▸ Entries provided:
● ● ● ● ●
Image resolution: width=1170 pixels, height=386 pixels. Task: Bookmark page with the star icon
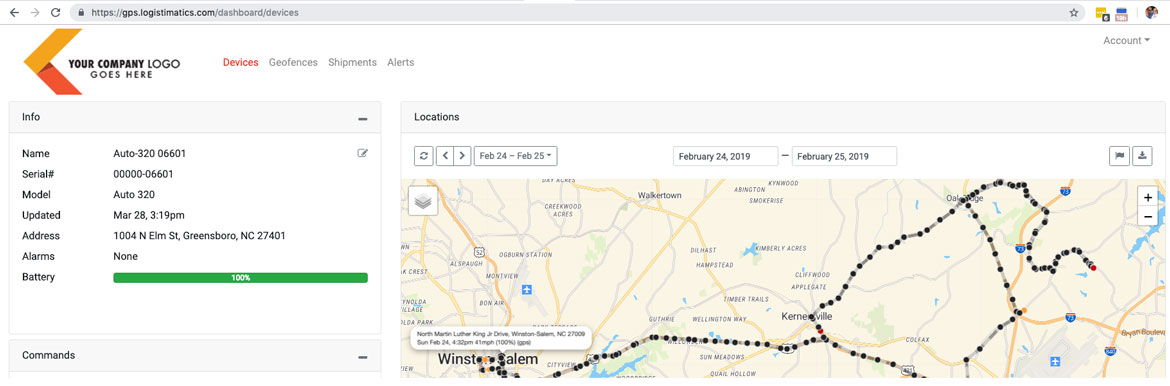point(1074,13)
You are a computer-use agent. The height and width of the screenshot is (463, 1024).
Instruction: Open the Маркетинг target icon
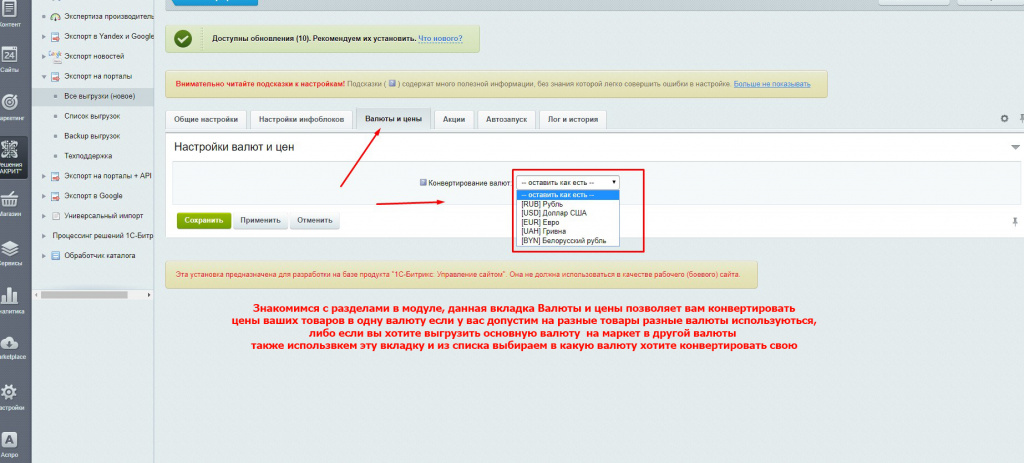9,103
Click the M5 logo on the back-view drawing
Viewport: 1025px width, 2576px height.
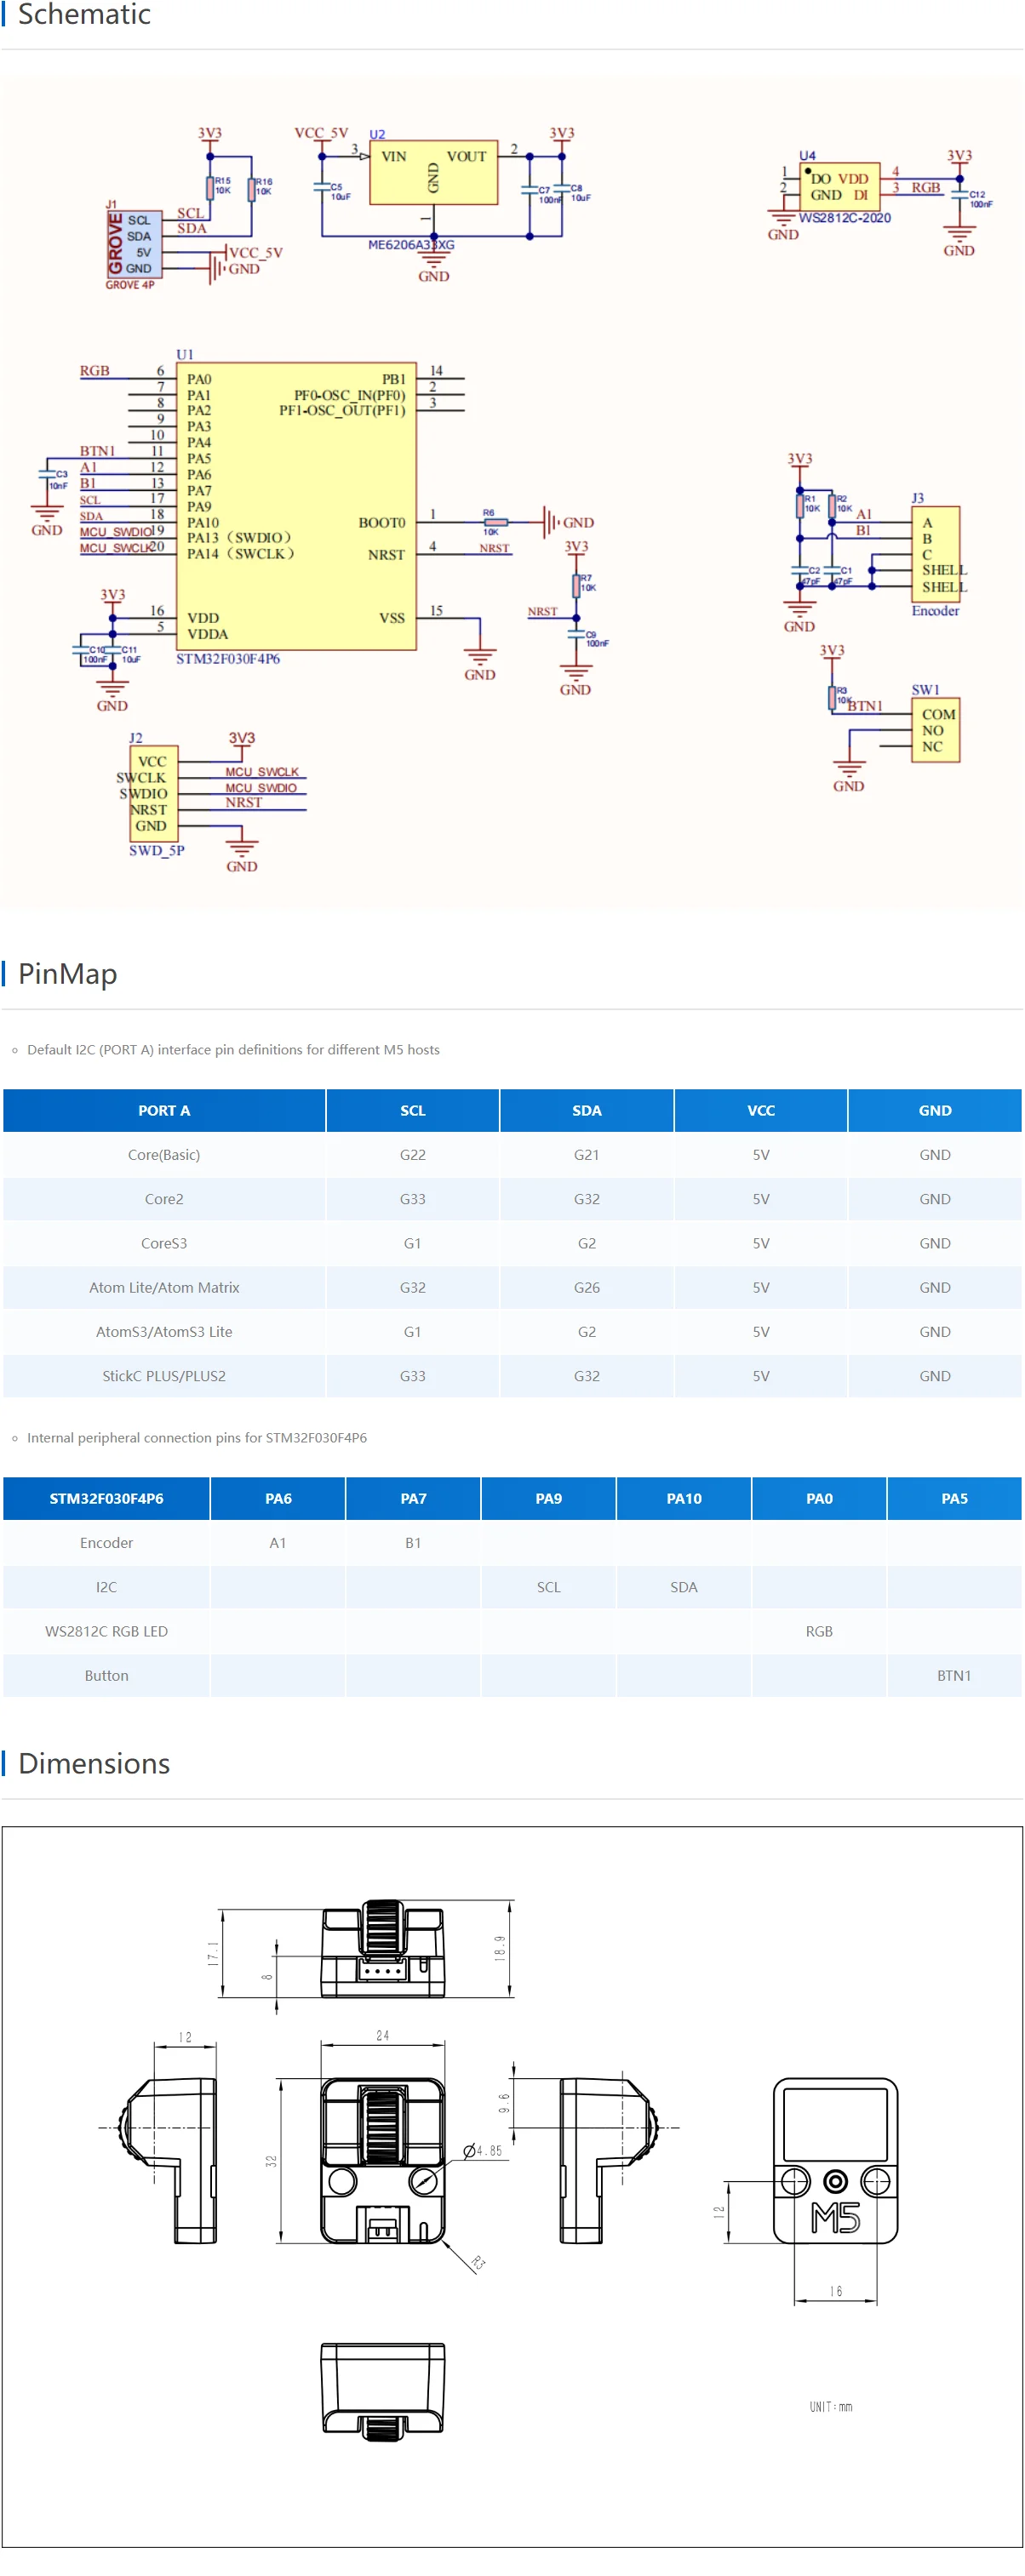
● ● ● ● ●
▸ Problem requirements:
Only the lines from the one containing "Instruction: Open the Маркетинг target icon" through the end of the data above are to be output, exactly and without pictures.

▸ Solved exercise:
Instruction: Open the Маркетинг target icon
9,103
Click the M5 logo on the back-view drawing
Viewport: 1025px width, 2576px height.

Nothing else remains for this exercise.